O livro foi publicado em Portugal pela Presença em Outubro do mesmo ano com o título “Quando o Cuco Chama”. Com toda a publicidade gerada pela polémica da descoberta intempestiva da verdadeira autora, o lançamento teve obviamente honras de destaque nas livrarias e na imprensa.
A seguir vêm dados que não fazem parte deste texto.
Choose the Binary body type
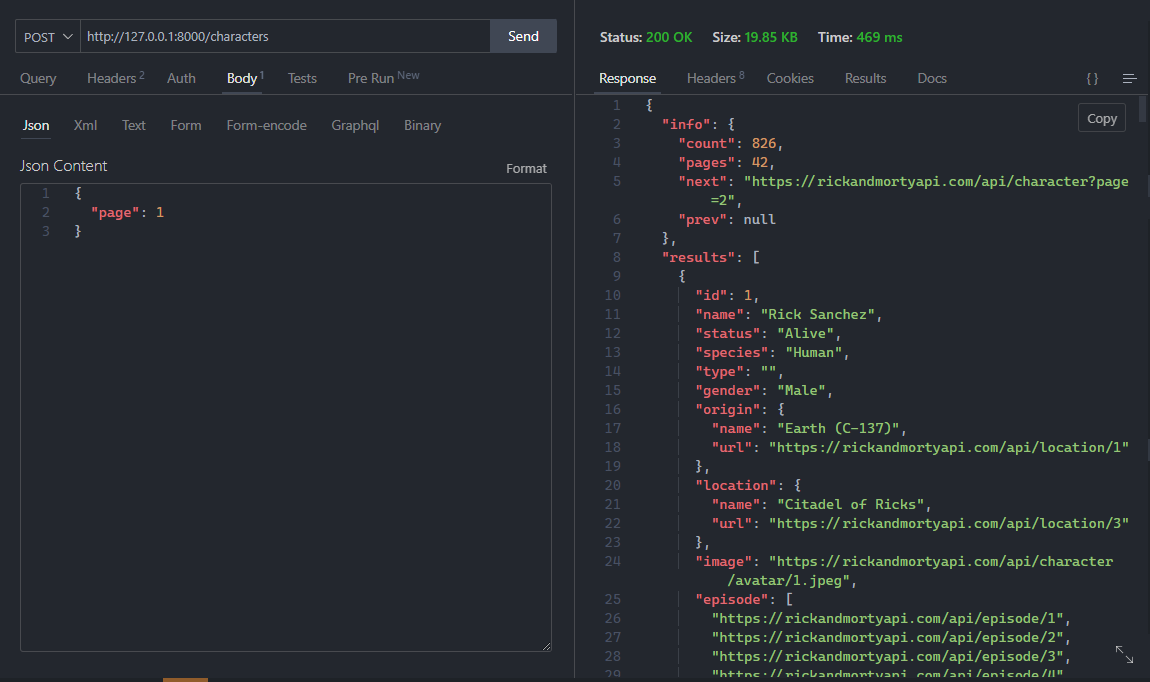1150x682 pixels. [x=422, y=125]
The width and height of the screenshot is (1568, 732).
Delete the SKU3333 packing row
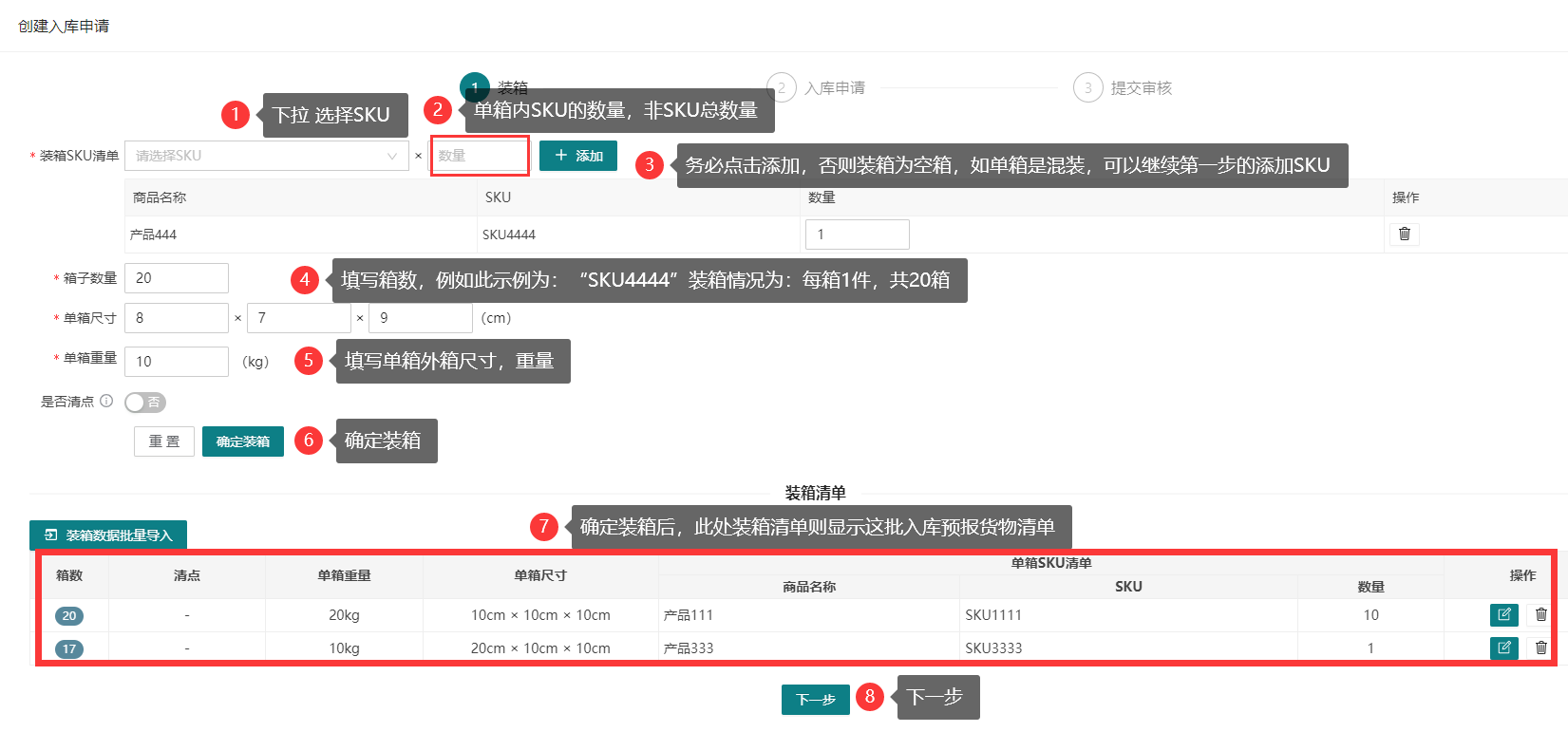point(1540,648)
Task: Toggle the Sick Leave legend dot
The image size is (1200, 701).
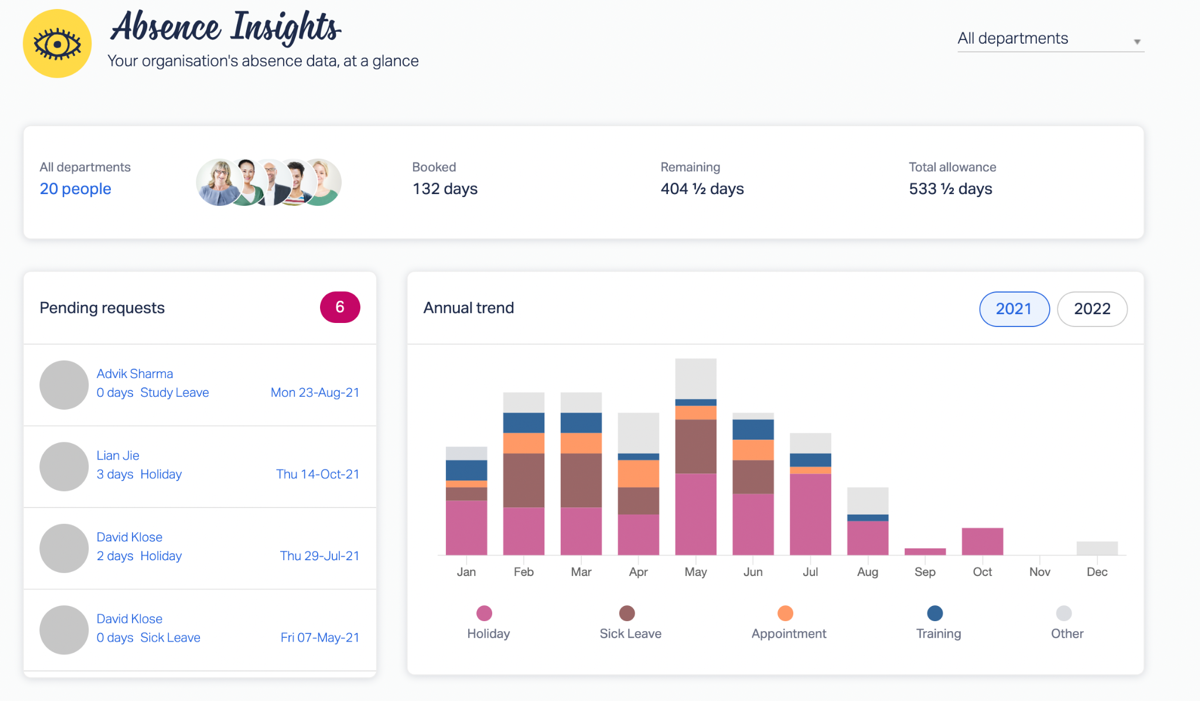Action: click(x=627, y=613)
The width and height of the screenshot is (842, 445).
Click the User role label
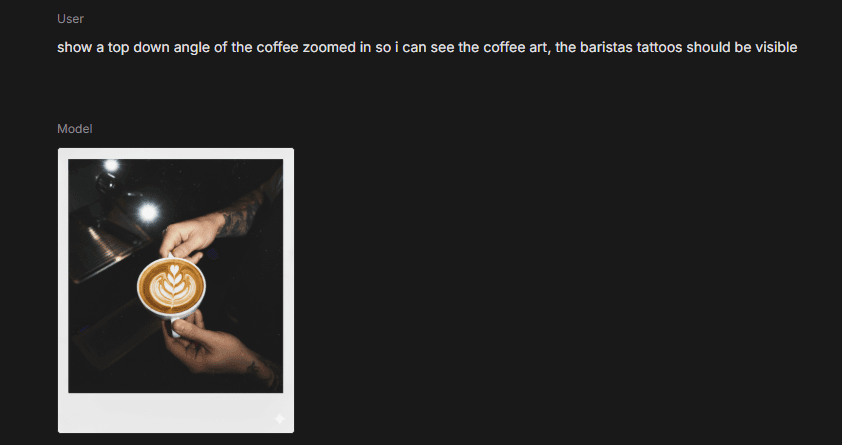pyautogui.click(x=70, y=19)
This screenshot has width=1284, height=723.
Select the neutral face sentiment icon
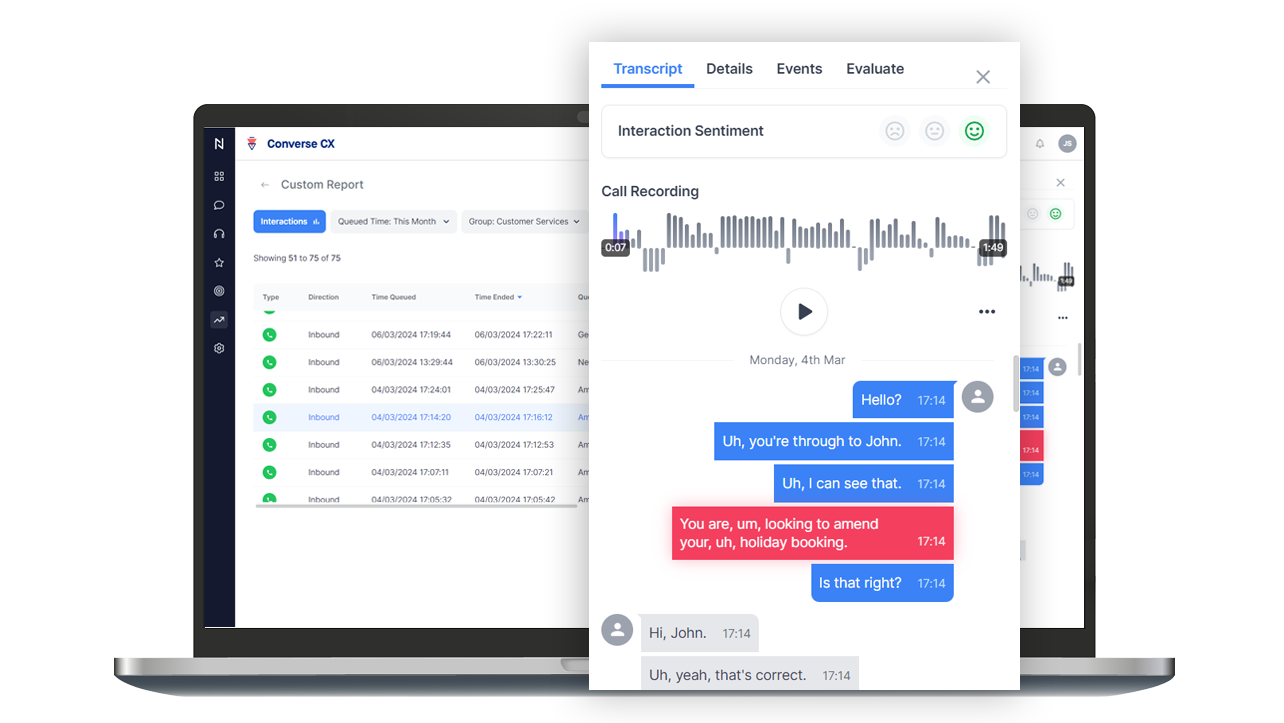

Seguiram-se-lhe “O Bicho-da-Seda” em Janeiro de 2015 e “A Carreira do Mal” em Outubro deste ano, que acabei agora de ler e despertou em mim a vontade de escrever este post (mais ainda porque descobri entretanto que ainda existe quem goste de ler mas não saiba que Robert Galbraith e J.K.Rowling são uma e a mesma pessoa).

 

Estes três livros têm em comum os mesmos protagonistas: Cormoran Strike, um detective particular e ex-investigador da Polícia Militar, que perdeu uma perna no Afeganistão e é filho ilegítimo de um famoso cantor rock; e a sua assistente Robin Ellacott, rapariga de província desde sempre fascinada pelo trabalho de investigação policial e dotada de grande perspicácia e imaginação. Ambos têm um passado (e presente) atribulado e cheio de fantasmas, e deixam que os seus sentimentos, inseguranças e intuição interfiram nas investigações de que são encarregados – o que por vezes os coloca em perigo, mas sempre (obviamente!) com bons resultados. Em volta deles gravitam mais algumas personagens secundárias: irmãos e irmãs, pais, noivo e namoradas, agentes da Polícia, cada um com características de personalidade bem definidas e que servem sobretudo para agitar a vida pessoal dos protagonistas e para enriquecer a história de cada livro com acontecimentos e pormenores, muitos deles à margem da investigação.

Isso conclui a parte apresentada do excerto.